En mi opinión, esta nueva situación exige una nueva y más articulada teología de la familia. Como todos sabéis, se ha reflexionado mucho sobre la pareja y existen numerosos estudios sobre el matrimonio -entendido en su realización como pareja- sobre todo en la vertiente jurídico-canónica, aunque el Código de Derecho carece, en efecto, del Derecho de Familia. En la nueva sede de Madrid se ha iniciado un nuevo curso en este sentido. Sin embargo, una verdadera y propia teología de la familia es aún más rara, con algunas excepciones.

Frente a esta cultura hiper-individualista, es necesario proponer una fuerte reflexión sobre la familia, su vocación y su misión en el mundo contemporáneo.
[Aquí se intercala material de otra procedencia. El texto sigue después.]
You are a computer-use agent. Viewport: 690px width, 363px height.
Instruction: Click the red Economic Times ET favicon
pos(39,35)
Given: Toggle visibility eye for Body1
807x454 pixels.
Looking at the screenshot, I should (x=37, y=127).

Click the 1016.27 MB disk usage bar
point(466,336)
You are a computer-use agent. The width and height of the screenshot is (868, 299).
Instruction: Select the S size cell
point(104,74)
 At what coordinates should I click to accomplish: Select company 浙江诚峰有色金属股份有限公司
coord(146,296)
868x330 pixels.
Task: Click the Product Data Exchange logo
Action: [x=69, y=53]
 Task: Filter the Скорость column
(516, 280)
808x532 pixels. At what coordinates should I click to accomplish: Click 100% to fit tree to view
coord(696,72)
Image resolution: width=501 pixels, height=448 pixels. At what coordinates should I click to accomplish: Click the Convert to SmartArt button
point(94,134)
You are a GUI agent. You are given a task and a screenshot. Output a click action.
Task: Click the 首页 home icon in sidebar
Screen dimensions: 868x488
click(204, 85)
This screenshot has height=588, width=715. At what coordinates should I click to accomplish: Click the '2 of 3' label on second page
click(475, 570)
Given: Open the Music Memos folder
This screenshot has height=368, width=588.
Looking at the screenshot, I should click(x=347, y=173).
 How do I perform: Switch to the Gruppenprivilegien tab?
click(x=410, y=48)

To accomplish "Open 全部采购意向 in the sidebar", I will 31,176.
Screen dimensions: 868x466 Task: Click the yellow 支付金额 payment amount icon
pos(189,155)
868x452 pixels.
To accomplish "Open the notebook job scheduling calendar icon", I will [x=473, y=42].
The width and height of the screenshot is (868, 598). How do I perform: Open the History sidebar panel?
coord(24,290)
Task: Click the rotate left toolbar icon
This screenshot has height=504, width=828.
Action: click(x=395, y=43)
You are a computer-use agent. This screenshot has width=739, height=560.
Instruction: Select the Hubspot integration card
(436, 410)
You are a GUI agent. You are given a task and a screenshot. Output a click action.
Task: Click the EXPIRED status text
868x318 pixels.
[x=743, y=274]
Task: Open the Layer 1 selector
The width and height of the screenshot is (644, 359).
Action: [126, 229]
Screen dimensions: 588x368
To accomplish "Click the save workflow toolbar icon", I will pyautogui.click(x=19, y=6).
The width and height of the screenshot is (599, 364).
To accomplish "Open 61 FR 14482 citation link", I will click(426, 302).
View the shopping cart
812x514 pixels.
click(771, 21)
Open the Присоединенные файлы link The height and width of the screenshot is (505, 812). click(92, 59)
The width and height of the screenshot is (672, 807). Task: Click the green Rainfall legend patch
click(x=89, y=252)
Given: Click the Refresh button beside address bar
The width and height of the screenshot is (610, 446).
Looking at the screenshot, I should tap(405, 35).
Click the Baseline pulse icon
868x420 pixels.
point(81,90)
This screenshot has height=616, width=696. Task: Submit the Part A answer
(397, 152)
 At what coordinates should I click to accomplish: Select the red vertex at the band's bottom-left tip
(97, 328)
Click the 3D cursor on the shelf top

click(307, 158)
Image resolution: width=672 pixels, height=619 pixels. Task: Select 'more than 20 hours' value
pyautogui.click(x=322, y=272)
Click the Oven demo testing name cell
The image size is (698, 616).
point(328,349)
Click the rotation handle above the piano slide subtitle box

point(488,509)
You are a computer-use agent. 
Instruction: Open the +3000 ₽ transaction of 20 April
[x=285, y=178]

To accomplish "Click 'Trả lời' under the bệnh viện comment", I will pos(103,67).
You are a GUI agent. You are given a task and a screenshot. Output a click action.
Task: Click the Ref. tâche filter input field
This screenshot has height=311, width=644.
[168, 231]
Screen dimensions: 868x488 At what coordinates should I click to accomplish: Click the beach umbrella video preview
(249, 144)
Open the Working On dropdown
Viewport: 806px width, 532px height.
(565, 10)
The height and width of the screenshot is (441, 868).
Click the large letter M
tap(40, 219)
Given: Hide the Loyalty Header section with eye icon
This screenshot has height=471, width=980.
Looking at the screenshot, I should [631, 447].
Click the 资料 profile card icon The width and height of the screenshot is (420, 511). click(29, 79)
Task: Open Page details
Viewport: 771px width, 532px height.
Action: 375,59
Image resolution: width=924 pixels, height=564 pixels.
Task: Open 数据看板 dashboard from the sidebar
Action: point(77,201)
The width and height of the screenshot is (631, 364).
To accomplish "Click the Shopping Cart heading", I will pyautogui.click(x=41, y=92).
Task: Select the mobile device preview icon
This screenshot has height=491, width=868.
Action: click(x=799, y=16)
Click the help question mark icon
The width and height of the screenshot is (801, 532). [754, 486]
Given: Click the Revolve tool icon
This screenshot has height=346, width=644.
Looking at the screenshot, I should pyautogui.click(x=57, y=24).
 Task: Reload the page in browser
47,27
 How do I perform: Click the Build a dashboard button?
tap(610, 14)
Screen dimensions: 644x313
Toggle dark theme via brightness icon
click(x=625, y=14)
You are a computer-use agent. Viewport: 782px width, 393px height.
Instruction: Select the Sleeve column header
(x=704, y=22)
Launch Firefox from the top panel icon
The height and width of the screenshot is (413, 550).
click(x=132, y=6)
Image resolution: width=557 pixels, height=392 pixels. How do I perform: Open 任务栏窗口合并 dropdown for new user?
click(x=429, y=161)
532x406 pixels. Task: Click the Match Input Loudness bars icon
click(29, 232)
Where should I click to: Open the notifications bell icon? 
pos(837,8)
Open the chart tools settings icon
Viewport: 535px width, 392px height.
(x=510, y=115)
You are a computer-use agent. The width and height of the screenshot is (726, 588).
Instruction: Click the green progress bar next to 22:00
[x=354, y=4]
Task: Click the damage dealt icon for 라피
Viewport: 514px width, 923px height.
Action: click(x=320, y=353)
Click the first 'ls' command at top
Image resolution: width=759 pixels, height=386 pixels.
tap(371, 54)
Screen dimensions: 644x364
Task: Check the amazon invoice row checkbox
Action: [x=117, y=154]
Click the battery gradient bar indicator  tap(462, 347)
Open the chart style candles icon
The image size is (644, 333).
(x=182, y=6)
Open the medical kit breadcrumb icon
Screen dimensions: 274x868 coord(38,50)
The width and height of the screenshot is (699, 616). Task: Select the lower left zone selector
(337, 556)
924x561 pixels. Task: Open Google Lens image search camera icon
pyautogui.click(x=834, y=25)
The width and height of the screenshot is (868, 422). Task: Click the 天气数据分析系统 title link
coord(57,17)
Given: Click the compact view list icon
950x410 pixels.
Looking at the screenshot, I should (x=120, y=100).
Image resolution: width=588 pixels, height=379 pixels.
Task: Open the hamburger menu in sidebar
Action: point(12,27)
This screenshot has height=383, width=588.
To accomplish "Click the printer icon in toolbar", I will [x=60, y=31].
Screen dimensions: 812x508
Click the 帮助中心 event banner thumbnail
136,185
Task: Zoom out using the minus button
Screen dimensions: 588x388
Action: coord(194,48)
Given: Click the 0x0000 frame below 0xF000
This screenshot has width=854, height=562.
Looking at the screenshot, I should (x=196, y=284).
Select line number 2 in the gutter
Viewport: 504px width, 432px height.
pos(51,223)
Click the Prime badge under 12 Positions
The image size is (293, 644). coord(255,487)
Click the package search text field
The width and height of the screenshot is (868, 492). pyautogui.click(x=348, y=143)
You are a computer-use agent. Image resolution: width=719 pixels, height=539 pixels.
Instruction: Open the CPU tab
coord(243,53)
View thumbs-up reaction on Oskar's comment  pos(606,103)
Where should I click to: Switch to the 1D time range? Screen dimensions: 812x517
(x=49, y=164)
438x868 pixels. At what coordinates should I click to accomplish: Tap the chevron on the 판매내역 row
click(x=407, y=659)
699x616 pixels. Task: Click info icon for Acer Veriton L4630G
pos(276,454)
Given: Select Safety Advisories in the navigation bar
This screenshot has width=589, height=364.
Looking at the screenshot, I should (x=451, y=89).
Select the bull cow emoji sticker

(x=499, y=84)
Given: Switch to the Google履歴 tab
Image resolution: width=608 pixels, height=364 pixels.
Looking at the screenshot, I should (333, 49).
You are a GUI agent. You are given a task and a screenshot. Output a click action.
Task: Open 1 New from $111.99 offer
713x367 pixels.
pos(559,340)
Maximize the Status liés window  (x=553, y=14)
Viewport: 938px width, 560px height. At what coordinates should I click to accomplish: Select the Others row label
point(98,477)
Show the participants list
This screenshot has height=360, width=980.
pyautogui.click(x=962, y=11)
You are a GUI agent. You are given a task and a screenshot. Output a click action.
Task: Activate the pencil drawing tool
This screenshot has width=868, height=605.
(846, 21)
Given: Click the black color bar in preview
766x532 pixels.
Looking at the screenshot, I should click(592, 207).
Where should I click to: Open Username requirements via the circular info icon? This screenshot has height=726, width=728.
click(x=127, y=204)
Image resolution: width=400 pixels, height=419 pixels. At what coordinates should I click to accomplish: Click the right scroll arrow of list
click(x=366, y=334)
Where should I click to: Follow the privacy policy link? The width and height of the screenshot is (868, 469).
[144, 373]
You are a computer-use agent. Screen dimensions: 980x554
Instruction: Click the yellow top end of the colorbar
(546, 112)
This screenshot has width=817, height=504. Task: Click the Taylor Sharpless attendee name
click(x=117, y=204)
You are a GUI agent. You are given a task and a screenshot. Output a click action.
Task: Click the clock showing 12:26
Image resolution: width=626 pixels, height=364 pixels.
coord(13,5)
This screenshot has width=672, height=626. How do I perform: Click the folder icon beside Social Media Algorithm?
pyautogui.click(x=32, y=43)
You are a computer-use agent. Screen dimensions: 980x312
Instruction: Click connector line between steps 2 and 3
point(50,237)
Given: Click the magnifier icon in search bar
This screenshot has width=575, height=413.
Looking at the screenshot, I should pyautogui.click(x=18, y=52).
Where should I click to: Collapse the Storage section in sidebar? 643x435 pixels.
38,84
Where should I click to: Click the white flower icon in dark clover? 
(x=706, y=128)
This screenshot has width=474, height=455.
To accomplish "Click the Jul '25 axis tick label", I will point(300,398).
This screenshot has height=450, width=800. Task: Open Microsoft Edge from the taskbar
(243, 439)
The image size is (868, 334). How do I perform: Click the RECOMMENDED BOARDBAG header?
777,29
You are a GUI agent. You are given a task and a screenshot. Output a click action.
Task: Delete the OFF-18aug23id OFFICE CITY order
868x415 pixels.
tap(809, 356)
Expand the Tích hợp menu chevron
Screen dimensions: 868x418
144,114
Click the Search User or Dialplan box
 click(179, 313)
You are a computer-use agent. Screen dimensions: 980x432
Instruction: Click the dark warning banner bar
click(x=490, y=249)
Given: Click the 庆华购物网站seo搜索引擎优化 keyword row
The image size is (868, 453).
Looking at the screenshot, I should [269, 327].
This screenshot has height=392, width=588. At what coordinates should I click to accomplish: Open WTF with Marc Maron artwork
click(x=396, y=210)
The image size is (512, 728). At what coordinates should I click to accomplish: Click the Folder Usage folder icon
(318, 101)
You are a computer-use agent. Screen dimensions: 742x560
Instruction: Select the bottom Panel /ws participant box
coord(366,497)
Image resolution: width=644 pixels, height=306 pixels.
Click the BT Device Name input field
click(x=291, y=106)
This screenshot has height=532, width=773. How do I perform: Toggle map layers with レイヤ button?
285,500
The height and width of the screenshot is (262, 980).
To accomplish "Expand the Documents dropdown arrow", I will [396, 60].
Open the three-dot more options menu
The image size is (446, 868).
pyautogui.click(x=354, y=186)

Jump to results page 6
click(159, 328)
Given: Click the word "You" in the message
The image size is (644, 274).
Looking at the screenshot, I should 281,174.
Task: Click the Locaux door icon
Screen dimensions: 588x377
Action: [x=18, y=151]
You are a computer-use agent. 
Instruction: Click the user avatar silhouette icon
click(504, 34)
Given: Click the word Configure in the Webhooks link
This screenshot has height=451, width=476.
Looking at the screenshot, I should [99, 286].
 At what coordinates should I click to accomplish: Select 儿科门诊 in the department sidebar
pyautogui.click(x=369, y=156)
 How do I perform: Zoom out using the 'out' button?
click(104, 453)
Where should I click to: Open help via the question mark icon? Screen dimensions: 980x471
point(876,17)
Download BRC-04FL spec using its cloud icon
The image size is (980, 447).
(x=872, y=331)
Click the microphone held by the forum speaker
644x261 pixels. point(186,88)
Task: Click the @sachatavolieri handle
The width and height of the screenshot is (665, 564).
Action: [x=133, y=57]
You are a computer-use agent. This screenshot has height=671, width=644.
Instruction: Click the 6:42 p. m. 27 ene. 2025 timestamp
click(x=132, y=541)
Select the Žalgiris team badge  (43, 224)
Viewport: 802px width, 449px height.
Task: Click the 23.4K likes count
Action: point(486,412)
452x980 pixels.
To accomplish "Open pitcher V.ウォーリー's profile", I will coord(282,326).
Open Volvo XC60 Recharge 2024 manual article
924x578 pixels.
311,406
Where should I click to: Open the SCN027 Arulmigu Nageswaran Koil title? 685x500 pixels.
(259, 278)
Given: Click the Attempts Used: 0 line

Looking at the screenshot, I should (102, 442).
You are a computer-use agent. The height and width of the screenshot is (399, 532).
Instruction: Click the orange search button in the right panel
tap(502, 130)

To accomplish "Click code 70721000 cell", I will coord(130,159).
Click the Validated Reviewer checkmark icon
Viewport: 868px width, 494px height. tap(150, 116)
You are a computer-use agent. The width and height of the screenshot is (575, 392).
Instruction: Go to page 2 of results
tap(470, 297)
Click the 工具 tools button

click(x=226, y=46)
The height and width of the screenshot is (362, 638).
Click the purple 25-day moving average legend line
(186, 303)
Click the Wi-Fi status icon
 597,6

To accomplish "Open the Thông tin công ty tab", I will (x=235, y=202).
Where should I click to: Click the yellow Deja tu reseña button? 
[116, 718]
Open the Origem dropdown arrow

La Exhortación Apostólica Amoris Letitia proporciona el marco para tal profundización. Y estamos llamados a emprender nuevas perspectivas teológicas y pastorales. Desafortunadamente, la reflexión teológica sobre la familia como tal es débil y pobre, incluso hoy en día. Se ha pensado mucho en la pareja y existen numerosos estudios sobre el matrimonio -entendido en su realización como pareja- especialmente en el aspecto jurídico-canónico, aunque en el Código de la Ley el Derecho de la familia está prácticamente ausente. Pero aún más rara es una verdadera y propia teología de la Familia, con unas pocas y muy raras excepciones. Una teología del matrimonio más profunda es indispensable y urgente.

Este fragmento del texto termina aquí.